start Page

Stockholders have no preemptive rights to acquire additional shares of Common Stock or any other securities. Common shares are not subject to redemption and carry no subscription or conversion rights. All outstanding shares of Common Stock are fully paid and non-assessable.
Preferred Stock
As of June 30, 2006, ten million (10,000,000) shares of Preferred Stock, par value $.001 per share, are authorized and no shares are issued and outstanding.
Other Securities
No warrants, options, or debt securities have been issued as of the date hereof. No holder of any class of stock has any preemptive right to subscribe for or purchase any kind or class of our securities.
Articles of Incorporation and By-Laws
Provisions of our articles of incorporation and bylaws described below, to be determined, may be deemed to have an anti-takeover effect and may discourage takeover attempts not first approved by our board of directors, including takeovers which certain stockholders may deem to be in their particular best interests. These provisions also could have the effect of discouraging open market purchases of our Common Stock because they may be considered disadvantageous by a stockholder who desires subsequent to such purchases to participate in a business combination transaction with us or elect a new director to our board.
Director Vacancies and Removal
Our bylaws provide that vacancies on our board of directors may be filled for the unexpired portion of the term of the director whose place is vacant by the affirmative vote of a majority of the remaining directors. Our bylaws may provide that directors may be removed from office with or without cause by a majority vote of shareholders entitled to vote at an election of directors.

end Page

> Tasks for this exercise:
1. Reproduce the stock description word for word, starting at "Stockholders have no" and ending at "of our securities.".
2. According to the stock description, how many shares of Preferred Stock are authorized as of June 30, 2006?

start Stored records

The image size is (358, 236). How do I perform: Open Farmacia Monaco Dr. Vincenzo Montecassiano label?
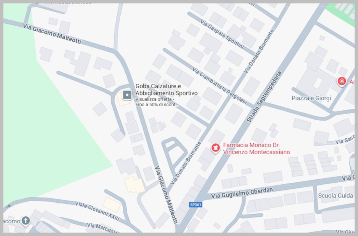click(256, 148)
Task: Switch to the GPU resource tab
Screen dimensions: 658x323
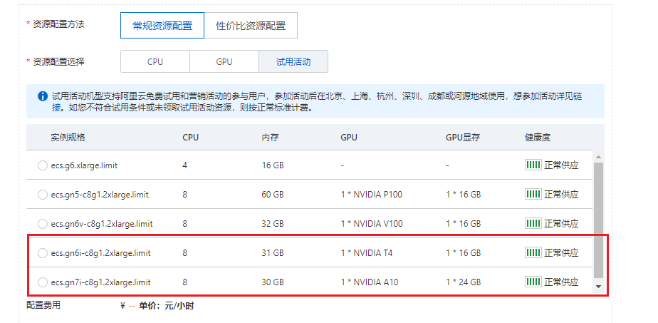Action: (x=224, y=62)
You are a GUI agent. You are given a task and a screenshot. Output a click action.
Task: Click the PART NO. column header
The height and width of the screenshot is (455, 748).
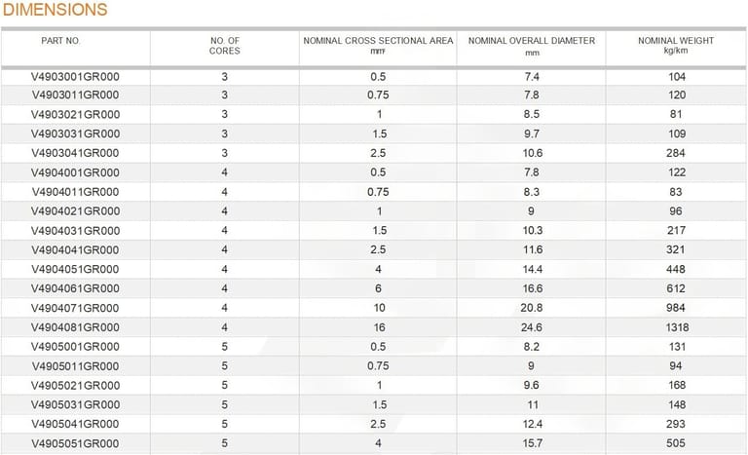click(60, 41)
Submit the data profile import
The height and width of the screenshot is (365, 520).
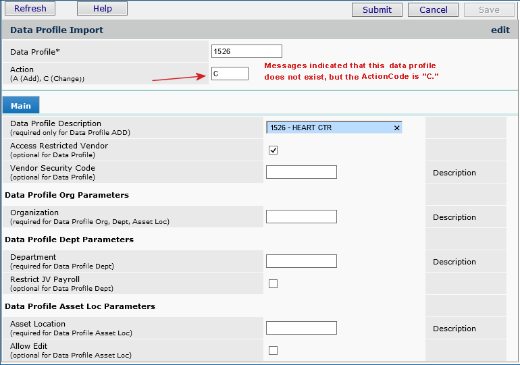377,9
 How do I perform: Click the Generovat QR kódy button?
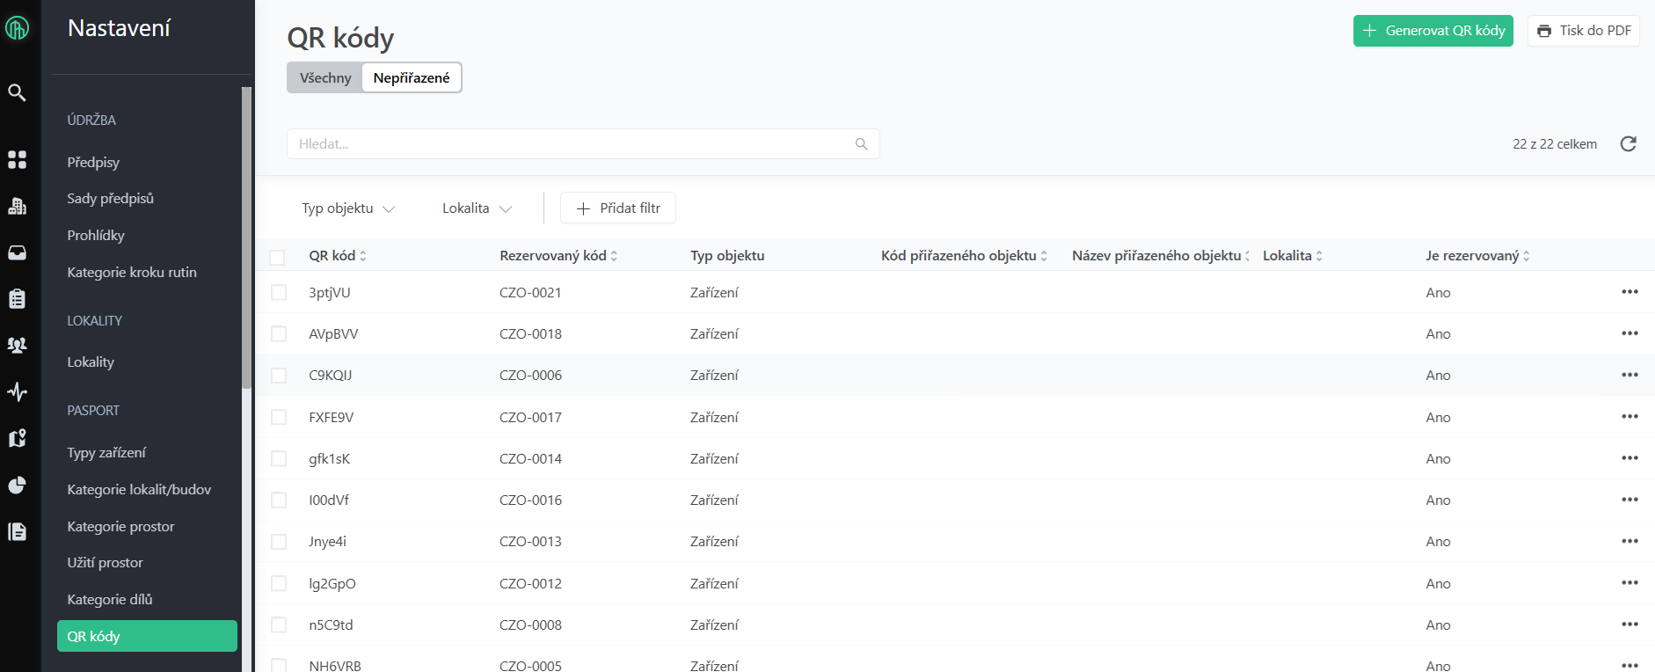pyautogui.click(x=1433, y=31)
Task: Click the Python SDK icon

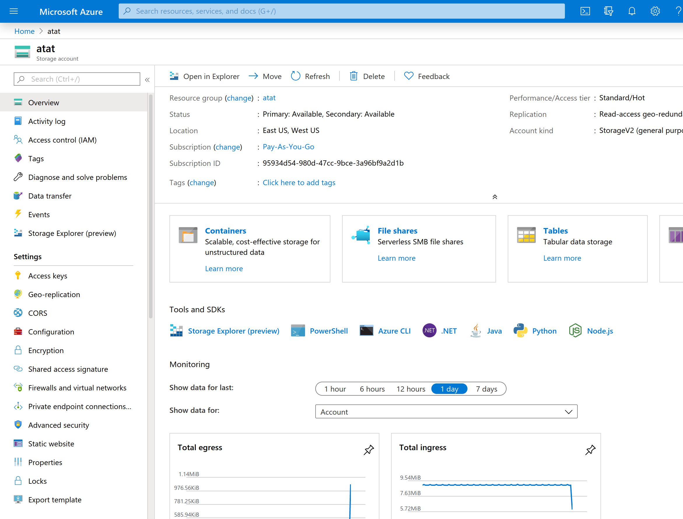Action: pyautogui.click(x=521, y=330)
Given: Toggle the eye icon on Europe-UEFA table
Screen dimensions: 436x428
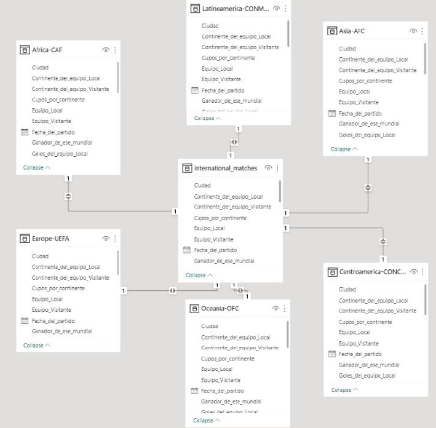Looking at the screenshot, I should tap(106, 239).

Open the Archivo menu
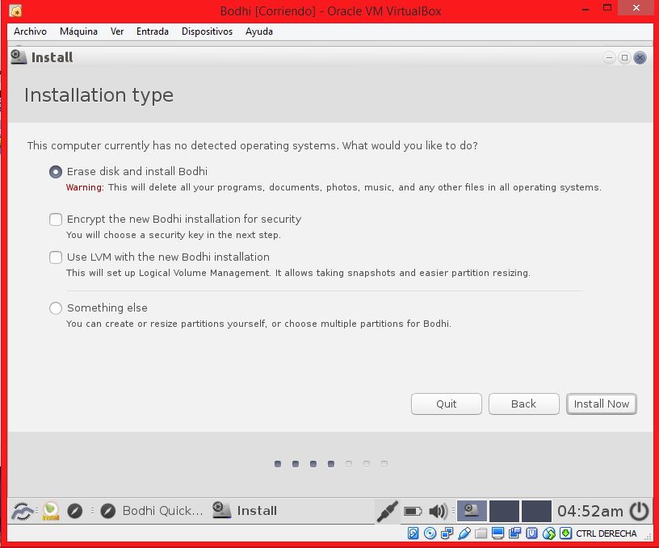pyautogui.click(x=30, y=31)
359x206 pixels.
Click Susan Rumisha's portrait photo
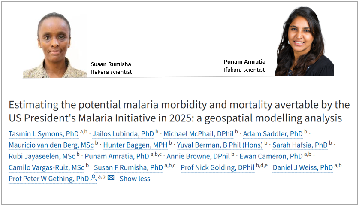54,45
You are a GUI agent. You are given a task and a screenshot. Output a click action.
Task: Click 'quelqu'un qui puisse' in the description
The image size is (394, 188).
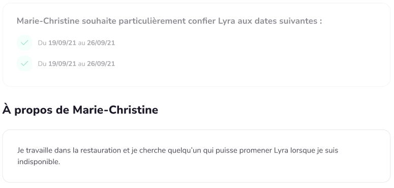(x=202, y=150)
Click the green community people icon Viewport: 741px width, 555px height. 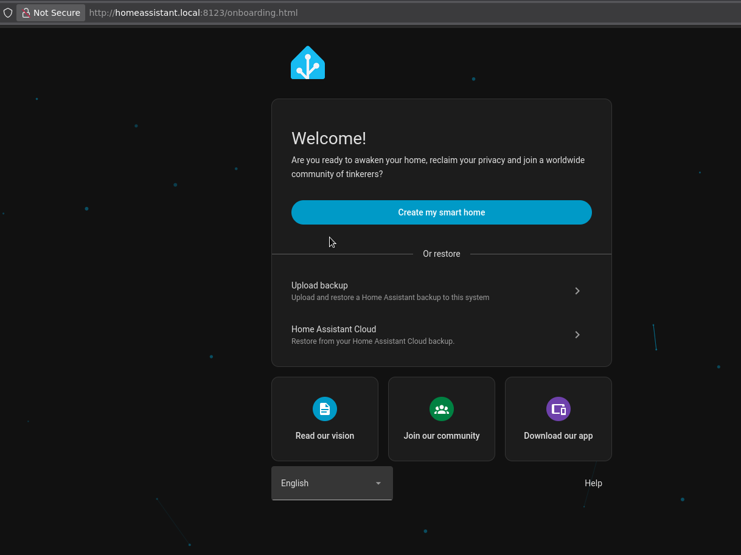coord(442,409)
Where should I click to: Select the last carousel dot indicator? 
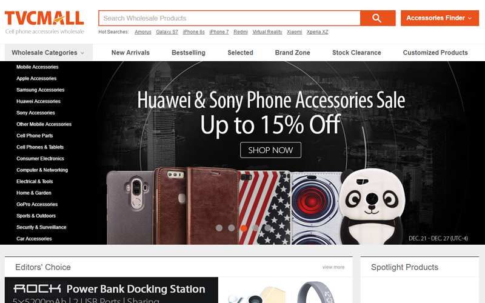(x=268, y=228)
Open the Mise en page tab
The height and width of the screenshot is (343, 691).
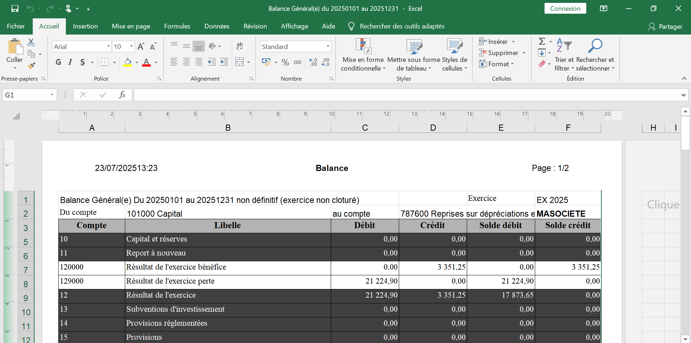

end Stored records

> Full answers:
1.
Stockholders have no preemptive rights to acquire additional shares of Common Stock or any other securities. Common shares are not subject to redemption and carry no subscription or conversion rights. All outstanding shares of Common Stock are fully paid and non-assessable.
Preferred Stock
As of June 30, 2006, ten million (10,000,000) shares of Preferred Stock, par value $.001 per share, are authorized and no shares are issued and outstanding.
Other Securities
No warrants, options, or debt securities have been issued as of the date hereof. No holder of any class of stock has any preemptive right to subscribe for or purchase any kind or class of our securities.

2. Ten million (10,000,000) shares.